Indian authorities begin easing clampdown in Kashmir
By ASHOK SHARMA
NEW DELHI — Authorities in Indian-administered Kashmir began restoring landline phone services on Saturday after a nearly two-week security crackdown and news blackout following a decision by India’s government to downgrade the Muslim-majority region’s autonomy.
Shahid Choudhary, a government administrator in Srinagar, the region’s main city, said restrictions were being lifted in most areas and government offices were open. He also said on Twitter that food and other supplies were available “in abundance.”
Police said restrictions on the movement of people were relaxed in several parts of the region.
Rohit Kansal, another administrator in Srinagar, said there were six to seven minor incidents of protests in areas which remained under a lockdown, suggesting clashes with security forces. He said that eight people suffered injuries, but they were in stable condition. He didn’t give other details.

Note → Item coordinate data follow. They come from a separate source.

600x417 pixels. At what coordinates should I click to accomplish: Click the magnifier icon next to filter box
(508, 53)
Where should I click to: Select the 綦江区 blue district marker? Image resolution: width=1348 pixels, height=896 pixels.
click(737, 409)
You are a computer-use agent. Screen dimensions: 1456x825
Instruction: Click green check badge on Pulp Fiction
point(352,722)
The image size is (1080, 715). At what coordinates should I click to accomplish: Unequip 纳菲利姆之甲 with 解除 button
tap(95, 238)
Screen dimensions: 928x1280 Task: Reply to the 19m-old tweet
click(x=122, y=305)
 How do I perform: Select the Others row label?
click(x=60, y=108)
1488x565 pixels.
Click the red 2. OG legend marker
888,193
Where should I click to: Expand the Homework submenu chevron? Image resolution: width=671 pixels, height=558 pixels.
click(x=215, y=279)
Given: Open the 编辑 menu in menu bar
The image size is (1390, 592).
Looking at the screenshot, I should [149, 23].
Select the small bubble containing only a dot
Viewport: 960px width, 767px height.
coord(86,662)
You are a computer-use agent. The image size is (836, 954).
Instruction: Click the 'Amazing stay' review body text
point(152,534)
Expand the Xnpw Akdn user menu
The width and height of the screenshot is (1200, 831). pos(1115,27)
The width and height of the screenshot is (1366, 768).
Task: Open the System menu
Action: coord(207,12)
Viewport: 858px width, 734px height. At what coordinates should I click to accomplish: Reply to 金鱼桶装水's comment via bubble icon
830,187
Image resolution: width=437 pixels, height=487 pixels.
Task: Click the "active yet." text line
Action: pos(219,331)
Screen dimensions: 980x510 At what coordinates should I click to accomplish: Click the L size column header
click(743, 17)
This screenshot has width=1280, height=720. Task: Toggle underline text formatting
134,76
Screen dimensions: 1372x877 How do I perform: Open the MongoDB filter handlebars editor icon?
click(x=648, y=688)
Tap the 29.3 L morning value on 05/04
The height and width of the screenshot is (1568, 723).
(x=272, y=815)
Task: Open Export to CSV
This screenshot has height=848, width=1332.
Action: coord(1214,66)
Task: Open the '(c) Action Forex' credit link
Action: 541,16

Kansal told reporters that public transport buses had started operating in some rural areas in Indian-controlled Kashmir. He also said cellphone and internet services had resumed in some districts, but news reports said that happened only in the Hindu-dominated Jammu region, which was not threatened by anti-India protests.
Security forces that blanketed the region remained on high alert after hundreds of people took to the streets for an anti-India protest following Friday prayers in Srinagar.
The government had imposed the lockdown to avoid a violent reaction to its decision on Aug. 5 to downgrade the autonomy of the region. The decision by the Hindu nationalist government in New Delhi has raised tensions with Pakistan and touched off anger in the Indian-controlled portion of Kashmir.
There was a deadly exchange of gun and mortar firing between Indian and Pakistani forces Saturday across the militarized Line of Control that divides Kashmir between the archrivals. Both countries claim the Himalayan region in its entirety, and they have fought two of their three wars over Kashmir.